Assignment:
Would you restate every entry that follows, word for word, and leave out the pictures?

*** Dataset ***

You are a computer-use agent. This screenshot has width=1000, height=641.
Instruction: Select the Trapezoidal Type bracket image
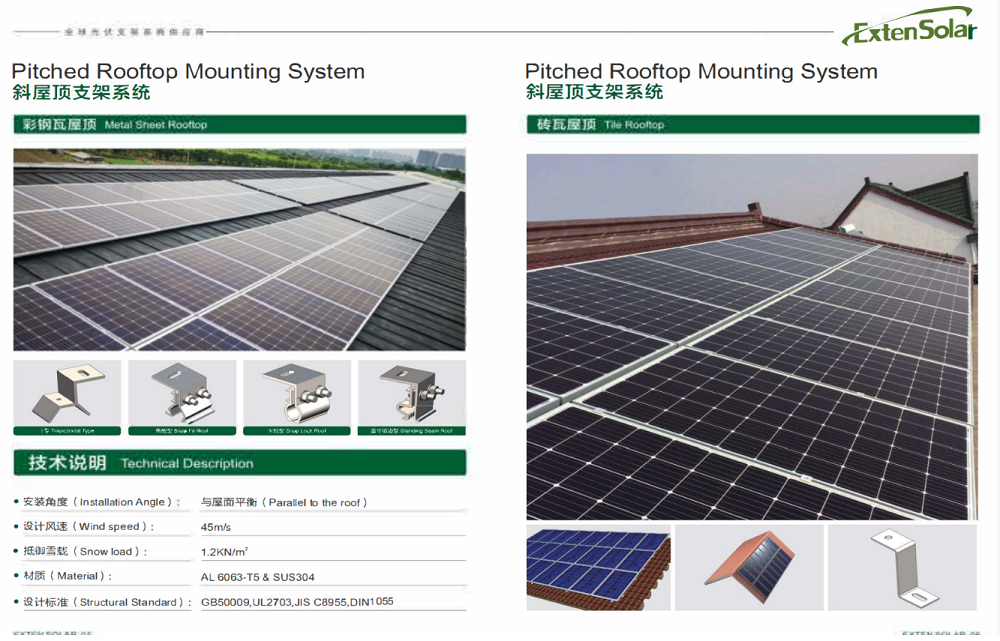click(68, 397)
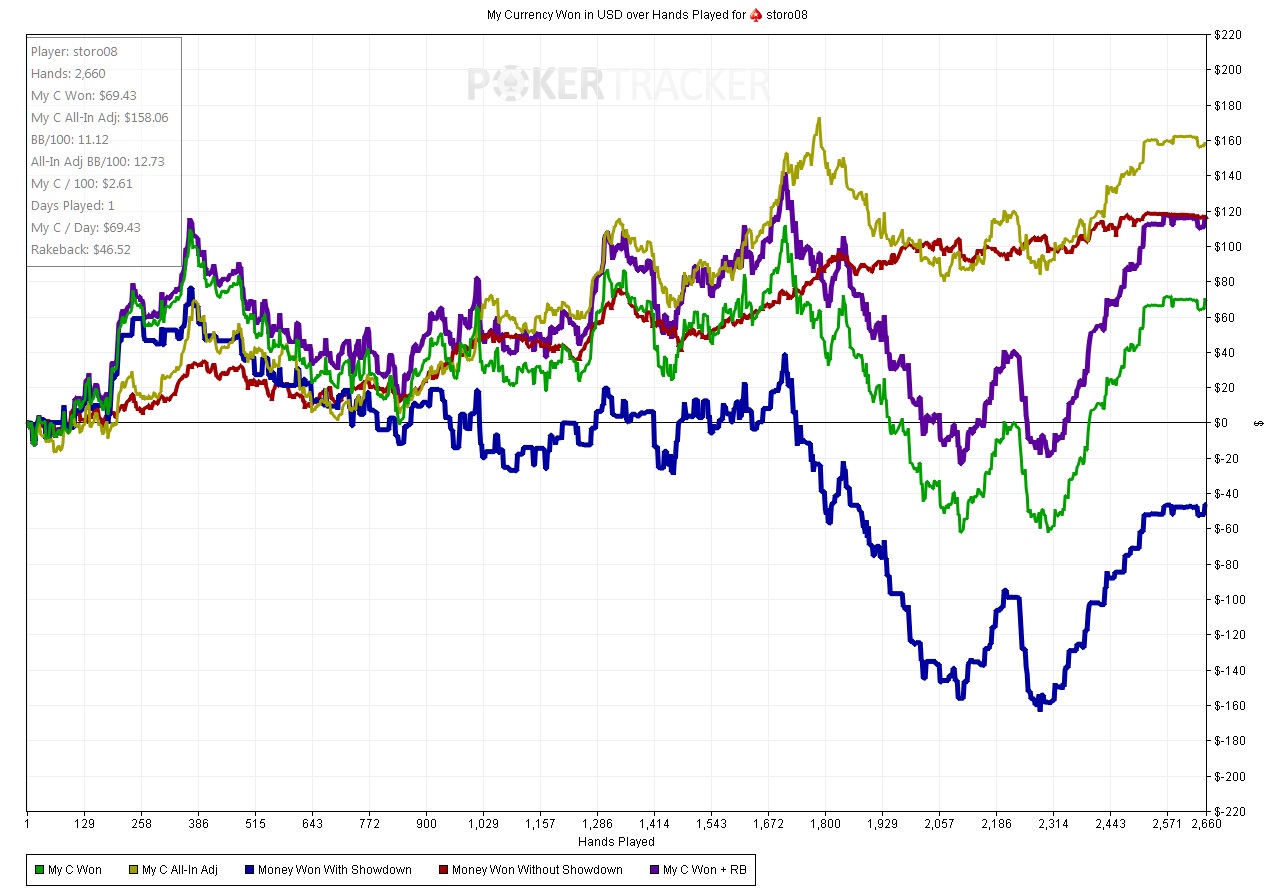Click the purple My C Won + RB swatch
1285x892 pixels.
tap(654, 870)
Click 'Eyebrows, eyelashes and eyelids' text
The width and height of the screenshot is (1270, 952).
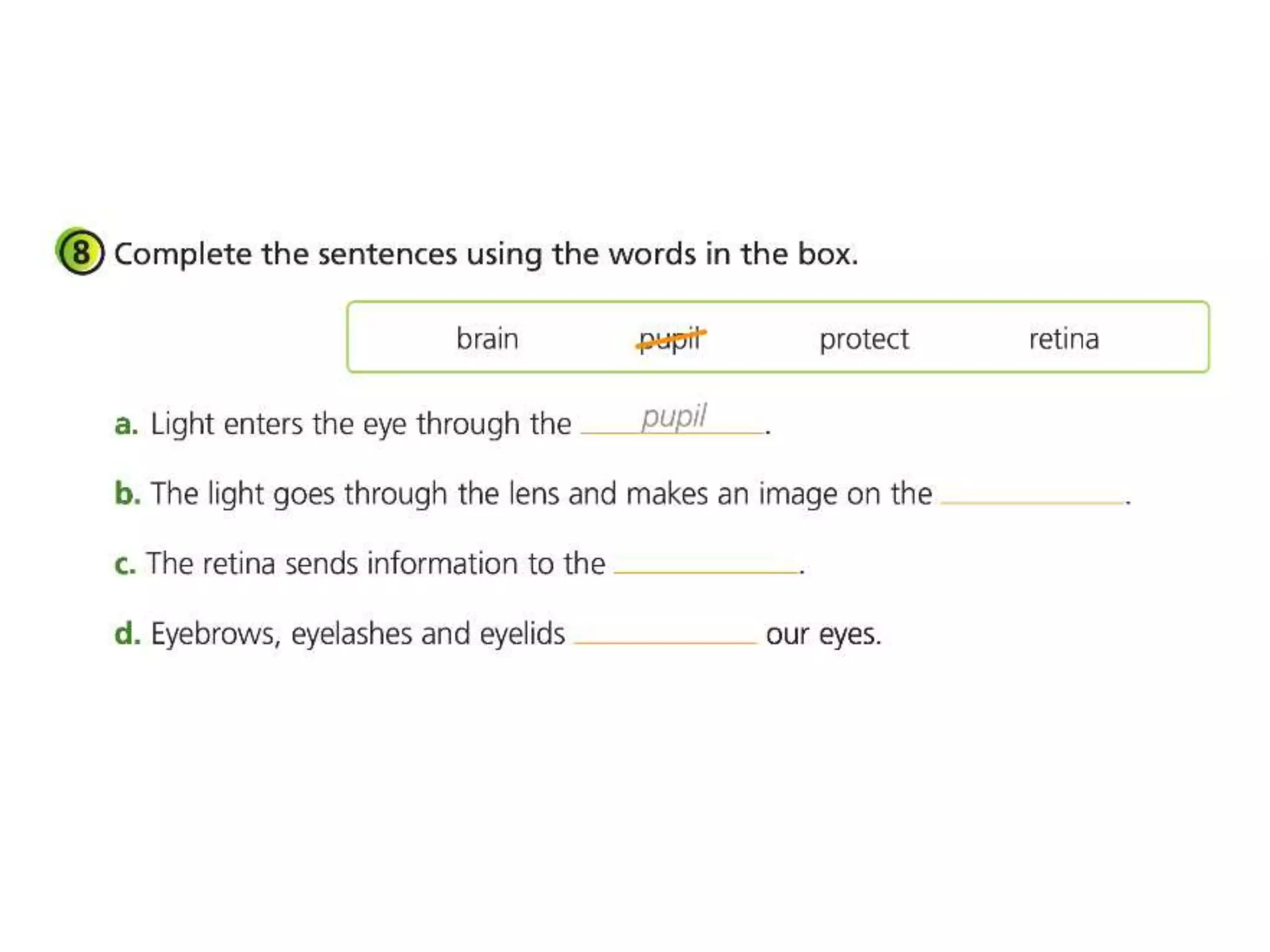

*** End of Dataset ***

Solution:
You are a computer-use agent. This screenshot has width=1000, height=641.
Instruction: Select the Trapezoidal Type bracket image
click(68, 397)
Click the purple My C Won + RB swatch
1285x892 pixels.
tap(654, 870)
Click 'Eyebrows, eyelashes and eyelids' text
The width and height of the screenshot is (1270, 952).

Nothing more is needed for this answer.